Abstract: TH-PO008
Predicting the Risk of Albuminuria in Patients with Diabetes: A Systematic Review and Development Study
Session Information
- Augmented Intelligence for Prediction and Image Analysis
October 24, 2024 | Location: Exhibit Hall, Convention Center
Abstract Time: 10:00 AM - 12:00 PM
Category: Augmented Intelligence, Digital Health, and Data Science
- 300 Augmented Intelligence, Digital Health, and Data Science
Authors
- Janse, Roemer J., Leids Universitair Medisch Centrum, Leiden, Zuid-Holland, Netherlands
- Oomen, Marretje W., Leids Universitair Medisch Centrum, Leiden, Zuid-Holland, Netherlands
- Ramspek, Chava L., Leids Universitair Medisch Centrum, Leiden, Zuid-Holland, Netherlands
- Dekker, Friedo W., Leids Universitair Medisch Centrum, Leiden, Zuid-Holland, Netherlands
- Carrero, Juan Jesus, Karolinska Institutet, Stockholm, Stockholm, Sweden
- van Diepen, Merel, Leids Universitair Medisch Centrum, Leiden, Zuid-Holland, Netherlands
Background
Patients with type 2 diabetes mellitus (T2DM) are at high risk of kidney disease, which may be ameliorated by early detection of albuminuria. Clinical prediction models (CPMs) can tailor guideline screening to the individual patient. To allow this, we aimed to 1) identify available CPMs and their shortcomings and 2) predict albuminuria risk, albuminuria-free time, and progression through albuminuria stages.
Methods
We systematically identified albuminuria CPMs and appraised their risk of bias (ROB). New models were developed in the Stockholm Creatinine Measurements cohort. We divided Stockholm residents with an albumin/creatinine test between 2006-2021 with T2DM and no albuminuria into a development and temporal validation cohort. Predictors were selected based on clinical expertise, literature, and previous CPMs.

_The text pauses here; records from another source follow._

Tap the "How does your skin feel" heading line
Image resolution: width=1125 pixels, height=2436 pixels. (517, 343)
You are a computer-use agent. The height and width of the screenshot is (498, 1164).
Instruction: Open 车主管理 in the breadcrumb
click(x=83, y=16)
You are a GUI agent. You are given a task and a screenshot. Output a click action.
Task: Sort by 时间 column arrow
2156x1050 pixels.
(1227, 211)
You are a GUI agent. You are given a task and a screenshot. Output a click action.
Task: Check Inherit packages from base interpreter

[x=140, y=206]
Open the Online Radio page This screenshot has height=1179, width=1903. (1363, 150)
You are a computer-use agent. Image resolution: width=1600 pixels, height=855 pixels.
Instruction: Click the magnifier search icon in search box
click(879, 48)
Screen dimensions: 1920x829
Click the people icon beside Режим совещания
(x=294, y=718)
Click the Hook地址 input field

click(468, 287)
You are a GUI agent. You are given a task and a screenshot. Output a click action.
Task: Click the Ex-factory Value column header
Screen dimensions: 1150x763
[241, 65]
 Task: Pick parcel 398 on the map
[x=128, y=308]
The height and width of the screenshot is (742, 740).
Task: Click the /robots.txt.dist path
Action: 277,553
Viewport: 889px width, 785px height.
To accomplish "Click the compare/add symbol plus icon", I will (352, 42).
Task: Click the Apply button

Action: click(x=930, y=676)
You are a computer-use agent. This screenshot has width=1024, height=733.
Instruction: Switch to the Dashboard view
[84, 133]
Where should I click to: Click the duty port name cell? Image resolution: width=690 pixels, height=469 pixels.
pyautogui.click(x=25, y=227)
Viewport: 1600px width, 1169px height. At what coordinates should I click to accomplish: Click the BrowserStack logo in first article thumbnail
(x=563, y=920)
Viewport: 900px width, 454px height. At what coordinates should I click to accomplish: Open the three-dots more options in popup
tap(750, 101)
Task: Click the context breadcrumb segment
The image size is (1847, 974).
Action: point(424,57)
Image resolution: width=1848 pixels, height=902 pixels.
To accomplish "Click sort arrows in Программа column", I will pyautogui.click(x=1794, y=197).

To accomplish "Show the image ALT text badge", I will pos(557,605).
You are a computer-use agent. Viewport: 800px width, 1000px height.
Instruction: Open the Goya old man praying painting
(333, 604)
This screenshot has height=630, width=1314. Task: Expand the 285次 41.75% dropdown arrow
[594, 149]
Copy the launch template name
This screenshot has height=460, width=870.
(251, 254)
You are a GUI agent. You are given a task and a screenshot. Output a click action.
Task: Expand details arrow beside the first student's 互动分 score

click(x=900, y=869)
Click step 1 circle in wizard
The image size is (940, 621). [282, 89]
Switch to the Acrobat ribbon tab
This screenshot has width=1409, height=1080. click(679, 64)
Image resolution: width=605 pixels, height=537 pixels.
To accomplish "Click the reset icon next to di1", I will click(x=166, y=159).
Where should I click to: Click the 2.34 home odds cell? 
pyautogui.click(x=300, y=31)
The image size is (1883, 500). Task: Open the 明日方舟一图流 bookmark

We predicted micro- and macroalbuminuria within 3 years. We predicted 1) the risk using a Fine-Gray CPM accounting for the competing risk of death, 2) the expected albuminuria-free days using an accelerated failure time (AFT) CPM, and 3) the risk of different albuminuria stages using a multi-state CPM. CPM discrimination and calibration were assessed in the development and validation cohorts.
Results
We identified 9 studies reporting on 11 CPMs. Most models were at high ROB. We developed new models on 38649 individuals with 6904 events and validated these in 45009 individuals with 6499 events. The Fine-Gray CPM had adequate discrimination internally (C-statistic, 95%CI; 0.64, 0.64-0.65) and temporally (0.66, 0.66-0.67). Calibration was good. The AFT CPM had adequate discrimination (internally: 0.63, 0.62-0.63; temporally: 0.65, 0.64-0.65), but poor calibration. An individual prediction from the multi-state CPM can be seen in Figure 1.
Conclusion
Predicting albuminuria in T2DM patients allows tailoring albuminuria screening to the individual. We developed multiple CPMs that provide different information on the risk of albuminuria within 3 years. These models can serve to improve albuminuria screening and ameliorate the risk of kidney damage in patients with T2DM.